In [1]:
import logging
logging.basicConfig(filename='./information_quality.log', 
                    filemode='w',
                    format='%(asctime)s;%(name)s;%(levelname)s;%(message)s',
                    level=logging.DEBUG)

logger = logging.getLogger('MI_defects')

logger.info('Configuration started')

In [6]:
try:
    import requests
    import os.path
    import math
    import time
    import datetime
    import pandas as pd
    import matplotlib.pyplot as plt
    import numpy as np
    import yaml
    from datetime import datetime, timedelta

except Exception as e:
    logger.error(f'Error importing modules: {e.msg}')

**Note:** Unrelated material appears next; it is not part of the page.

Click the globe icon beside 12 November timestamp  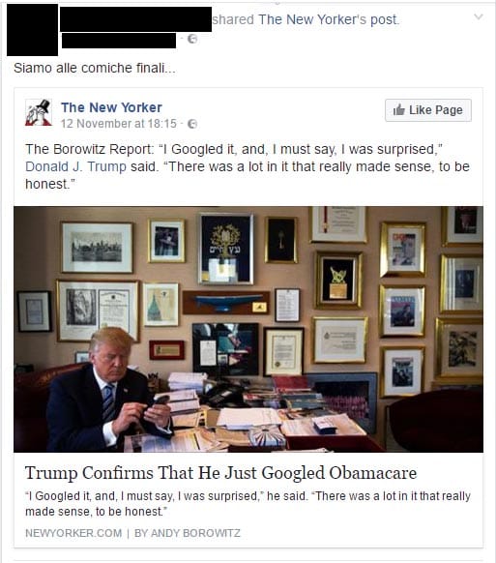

logger.info('All modules imported successfully')


In [5]:
try:
    with open("config.yaml") as file:
        config = yaml.safe_load(file)
except Exception as e:
    logger.error(f'Error loading configuration file: {e.msg}')

try:
    sources = config.get("defect_data_sources")
    selection = config.get("pick_defect_data_from")
    source = sources[selection]
except Exception as e:
    logger.error(f'Error accessing configuration values: {e.msg}')
logger.info('Configuration loaded successfully')

In [11]:

# get stuff from config
url = source["url"]
product = source["product"]
#file_name = config.get("raw_defect_data")
days = config.get("get_defect_data_going_back_days")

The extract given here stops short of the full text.